Evaluation¶

spine-eval runs an agent against a dataset of cases, scores with pluggable scorers, and reports along Cost / Latency / Efficacy / Reliability — the lab-to-prod gap, measured.

A dataset¶

evals/smoke.yaml:

cases:
  - id: math
    input: "what is 2 + 2?"
    expected: "4"
  - id: capital
    input: "capital of France?"
    expected: "Paris"

Run it¶

from spine_eval import evaluate, load_dataset, Contains

dataset = load_dataset("evals/smoke.yaml")
report = await evaluate(agent, dataset, [Contains()], concurrency=4)

print(f"pass {report.pass_rate:.0%}  cost ${report.cost_total_usd:.4f}  "
      f"p95 {report.latency_p95_s:.2f}s  errors {report.error_rate:.0%}")
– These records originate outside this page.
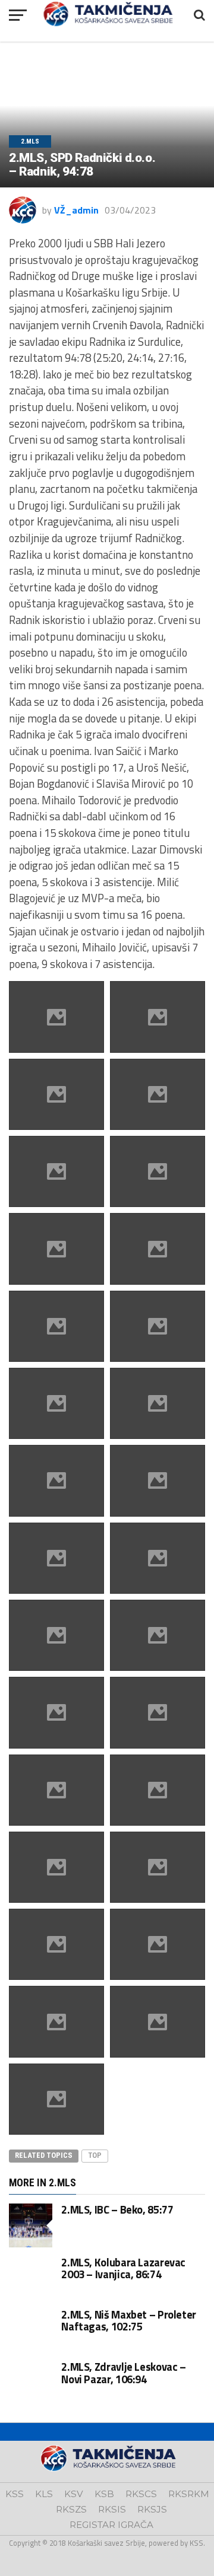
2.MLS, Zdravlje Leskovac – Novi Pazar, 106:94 (123, 2372)
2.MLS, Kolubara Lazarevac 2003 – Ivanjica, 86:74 (123, 2268)
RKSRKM (188, 2493)
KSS (14, 2493)
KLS (44, 2493)
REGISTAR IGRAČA (111, 2524)
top (95, 2155)
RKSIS (112, 2509)
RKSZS (71, 2509)
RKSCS (141, 2493)
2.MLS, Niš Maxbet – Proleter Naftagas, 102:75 (128, 2320)
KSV (73, 2493)
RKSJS (152, 2509)
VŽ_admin (76, 210)
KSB (104, 2493)
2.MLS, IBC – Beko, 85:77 (117, 2209)
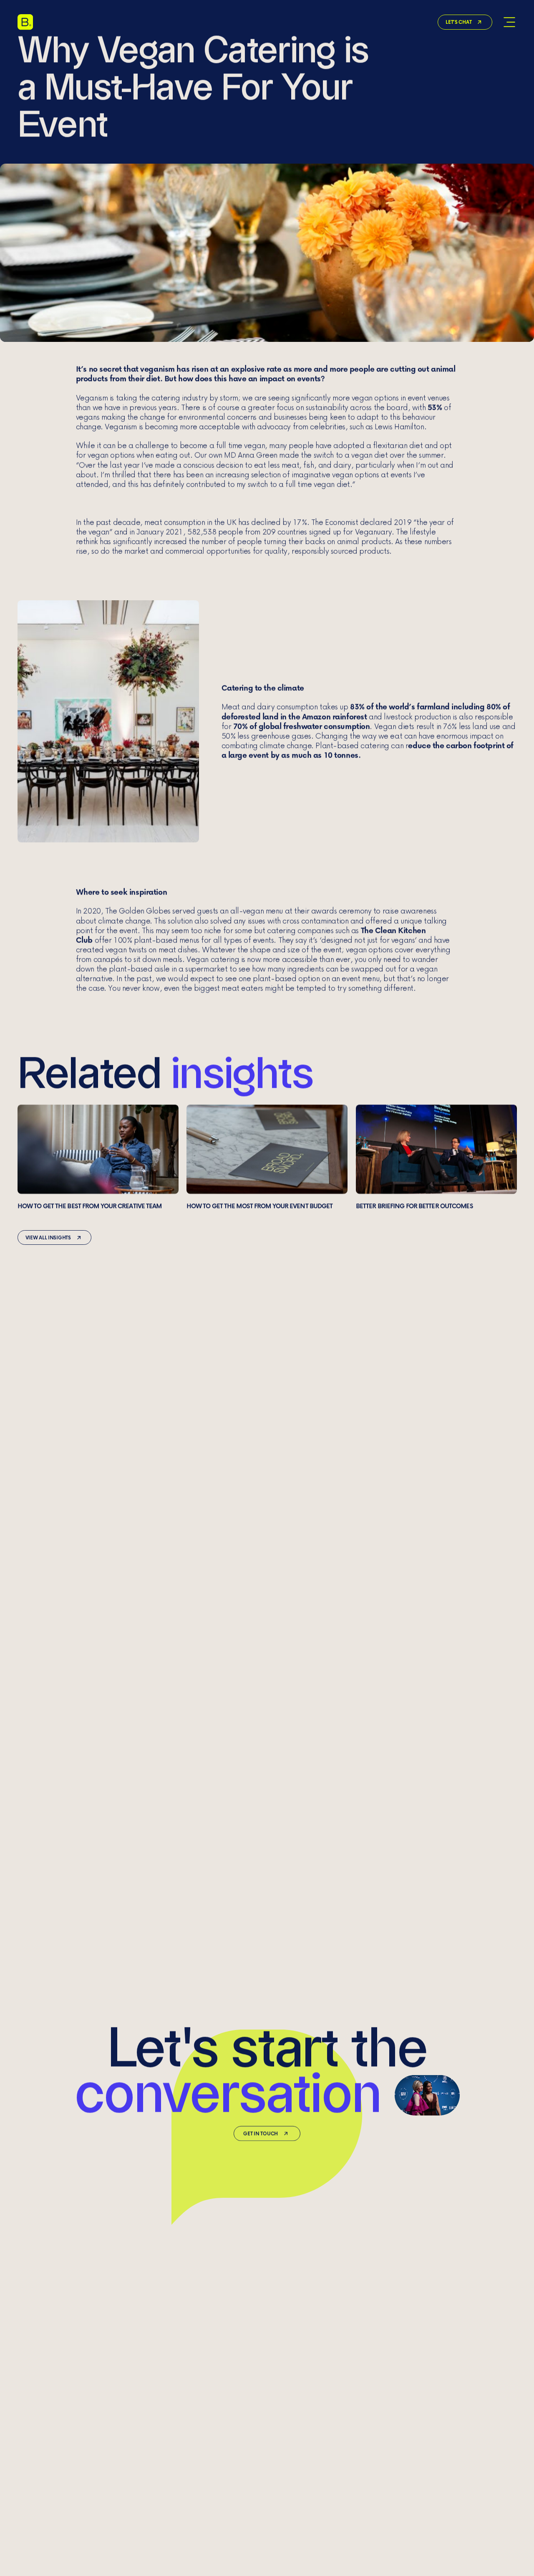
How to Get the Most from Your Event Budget (267, 1157)
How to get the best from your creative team (98, 1157)
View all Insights (48, 1237)
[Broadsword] (25, 22)
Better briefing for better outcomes (435, 1157)
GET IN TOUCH (260, 2133)
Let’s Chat (458, 22)
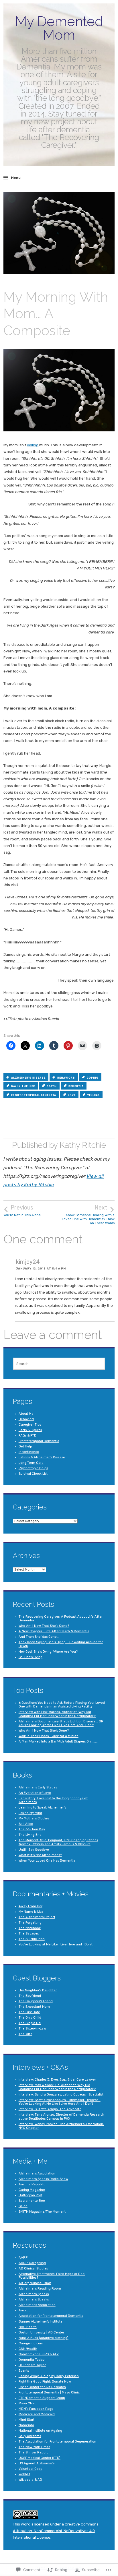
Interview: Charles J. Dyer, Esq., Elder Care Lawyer (57, 2079)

Each case runs in a fresh session; concurrency bounds parallel cases. A crash is a failed case, not a failed eval.

Scorers¶

Scorer	Checks
`ExactMatch`	normalized equality with `expected`
`Contains`	`expected` is a substring of the answer
`Regex`	answer matches a pattern
`FunctionScorer`	any `(case, result) -> bool \\| float`
`LLMJudge`	grade with another model (JSON verdict)

from spine_eval import LLMJudge, FunctionScorer

scorers = [
    LLMJudge(judge_provider),
    FunctionScorer(lambda c, r: len(r.answer or "") < 200, name="concise"),
]

From the CLI¶

spine eval evals/smoke.yaml --scorer contains

Exits non-zero on any failure — drop it straight into CI.